Questão proposta: Segundo a resenha sobre o filme de Chaplin, quem interpreta a avó da garota cega?

Texto de leitura:
O time de elenco apresenta coadjuvantes cativantes e adoráveis. Florence Lee como a avó da garota cega é a tipica velhinha bondosa, sempre disposta a ajudar e ver sua neta feliz. Harry Myers como o milionário excêntrico está hilario em seus instantes de embriaguez, as cenas das festas no clube e em sua mansão quando ele se mostra generoso com o vagabundo rendem momentos divertidíssimos e seu sempre rabugento mordomo interpretado por Al Ernest Garcia é sempre um forte empecilho para o vagabundo. Já Hank Mann como o boxeador, apesar de ter um breve momento no filme é o parceiro de Chaplin na luta de boxe, demonstrando um cacoete impagável para a comédia. Fechando com a também fabulosa Virginia Cherril que apresenta um espetacular olhar perdido, manifestando ótima interpretação como garota cega e já quando enxerga também não valida comprometimento.
O discurso de solidariedade sempre presente nas obras de Chaplin com toques de superação e otimismo aqui interage e toca corações. A bondade para com o próximo aliado ao sentimento de união de simpatias, interesses ou propósitos entre os membros de um grupo ou da sociedade propriamente dita possa parecer 'bonitinho' demais, mas é assim que deveria ser. A arrogância e egoísmo que o milionário ratifica quando está sóbrio é revoltante e melindrosa. Ficamos revoltados e a sensação de injustiça aflora de imediato. Infelizmente, por vezes começamos a nos acostumarmos com tais arbitrariedades e certos valores começam a se perder, mas filmes como esse nos motiva para algo melhor e vários são os exemplos a nossa volta de bondade a serem seguidos.

Seção de dados:
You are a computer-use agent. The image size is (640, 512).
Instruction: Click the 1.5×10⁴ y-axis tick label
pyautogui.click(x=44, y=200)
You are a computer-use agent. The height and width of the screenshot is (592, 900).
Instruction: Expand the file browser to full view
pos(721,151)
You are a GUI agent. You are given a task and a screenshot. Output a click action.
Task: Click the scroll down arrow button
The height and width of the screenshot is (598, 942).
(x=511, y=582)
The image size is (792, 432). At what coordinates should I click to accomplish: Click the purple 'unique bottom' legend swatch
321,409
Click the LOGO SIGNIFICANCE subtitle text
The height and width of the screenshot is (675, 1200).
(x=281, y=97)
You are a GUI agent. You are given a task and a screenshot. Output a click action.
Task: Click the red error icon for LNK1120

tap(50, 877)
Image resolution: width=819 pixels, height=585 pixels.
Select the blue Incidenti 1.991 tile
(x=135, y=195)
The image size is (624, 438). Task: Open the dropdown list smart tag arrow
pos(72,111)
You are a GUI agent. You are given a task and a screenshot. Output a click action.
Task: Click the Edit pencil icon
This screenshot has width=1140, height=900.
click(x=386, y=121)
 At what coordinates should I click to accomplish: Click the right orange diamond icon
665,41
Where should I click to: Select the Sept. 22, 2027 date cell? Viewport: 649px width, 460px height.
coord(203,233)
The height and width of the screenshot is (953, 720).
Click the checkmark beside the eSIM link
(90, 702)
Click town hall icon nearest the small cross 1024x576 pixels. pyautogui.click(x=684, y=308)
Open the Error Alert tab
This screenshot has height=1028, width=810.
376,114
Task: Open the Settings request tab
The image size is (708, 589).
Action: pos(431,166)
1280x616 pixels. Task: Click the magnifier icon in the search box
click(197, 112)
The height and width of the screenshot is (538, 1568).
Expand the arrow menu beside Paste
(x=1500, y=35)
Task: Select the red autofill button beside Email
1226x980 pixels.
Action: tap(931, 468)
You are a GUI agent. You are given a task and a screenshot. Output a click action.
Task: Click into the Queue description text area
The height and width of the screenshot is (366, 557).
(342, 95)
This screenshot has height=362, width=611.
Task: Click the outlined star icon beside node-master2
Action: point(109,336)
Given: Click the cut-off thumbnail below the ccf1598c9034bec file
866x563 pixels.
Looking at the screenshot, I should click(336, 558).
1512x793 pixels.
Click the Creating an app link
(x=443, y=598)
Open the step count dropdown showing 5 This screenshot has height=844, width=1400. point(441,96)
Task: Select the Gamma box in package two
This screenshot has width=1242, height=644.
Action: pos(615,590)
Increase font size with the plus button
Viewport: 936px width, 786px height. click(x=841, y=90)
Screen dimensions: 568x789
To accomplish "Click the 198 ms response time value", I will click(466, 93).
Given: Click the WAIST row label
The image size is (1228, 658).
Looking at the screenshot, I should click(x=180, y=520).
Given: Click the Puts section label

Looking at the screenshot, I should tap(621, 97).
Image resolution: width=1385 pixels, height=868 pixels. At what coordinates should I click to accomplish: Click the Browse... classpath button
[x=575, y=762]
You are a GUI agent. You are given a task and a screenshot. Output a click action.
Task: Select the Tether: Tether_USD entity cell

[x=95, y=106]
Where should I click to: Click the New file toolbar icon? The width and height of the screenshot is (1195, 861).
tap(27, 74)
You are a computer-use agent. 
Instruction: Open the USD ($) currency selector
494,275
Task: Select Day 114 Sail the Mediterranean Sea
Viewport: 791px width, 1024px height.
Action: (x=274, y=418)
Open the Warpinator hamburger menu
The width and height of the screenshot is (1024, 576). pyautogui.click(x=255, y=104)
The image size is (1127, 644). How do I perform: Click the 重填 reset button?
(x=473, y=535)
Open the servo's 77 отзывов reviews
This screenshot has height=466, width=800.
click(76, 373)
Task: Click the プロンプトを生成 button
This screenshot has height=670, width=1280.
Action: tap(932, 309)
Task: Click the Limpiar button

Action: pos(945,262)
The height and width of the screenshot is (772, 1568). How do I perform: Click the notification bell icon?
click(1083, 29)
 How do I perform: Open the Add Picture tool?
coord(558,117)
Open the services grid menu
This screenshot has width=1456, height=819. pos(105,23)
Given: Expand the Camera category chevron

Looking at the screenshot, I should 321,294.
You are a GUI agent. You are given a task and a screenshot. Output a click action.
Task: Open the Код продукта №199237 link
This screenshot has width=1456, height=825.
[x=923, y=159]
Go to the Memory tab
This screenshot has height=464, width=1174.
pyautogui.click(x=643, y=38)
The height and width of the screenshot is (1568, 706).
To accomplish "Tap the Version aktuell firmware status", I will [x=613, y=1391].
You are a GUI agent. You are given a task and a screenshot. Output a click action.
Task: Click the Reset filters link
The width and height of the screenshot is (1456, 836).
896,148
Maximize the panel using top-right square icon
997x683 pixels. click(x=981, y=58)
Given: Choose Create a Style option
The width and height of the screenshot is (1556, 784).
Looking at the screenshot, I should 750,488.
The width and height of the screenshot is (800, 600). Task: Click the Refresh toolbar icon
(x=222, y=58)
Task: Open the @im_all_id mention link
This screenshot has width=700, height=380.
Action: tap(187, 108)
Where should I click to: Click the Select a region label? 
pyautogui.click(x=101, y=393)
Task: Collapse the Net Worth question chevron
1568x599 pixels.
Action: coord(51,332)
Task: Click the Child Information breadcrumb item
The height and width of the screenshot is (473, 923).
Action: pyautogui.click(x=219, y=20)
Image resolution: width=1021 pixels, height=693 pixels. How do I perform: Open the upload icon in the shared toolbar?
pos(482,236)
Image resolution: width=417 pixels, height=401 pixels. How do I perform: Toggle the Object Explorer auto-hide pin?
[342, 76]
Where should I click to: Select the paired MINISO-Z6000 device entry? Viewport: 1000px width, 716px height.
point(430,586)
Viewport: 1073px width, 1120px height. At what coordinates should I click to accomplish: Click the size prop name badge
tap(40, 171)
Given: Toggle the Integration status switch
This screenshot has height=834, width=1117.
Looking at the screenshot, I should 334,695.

Resposta obtida: Florence Lee.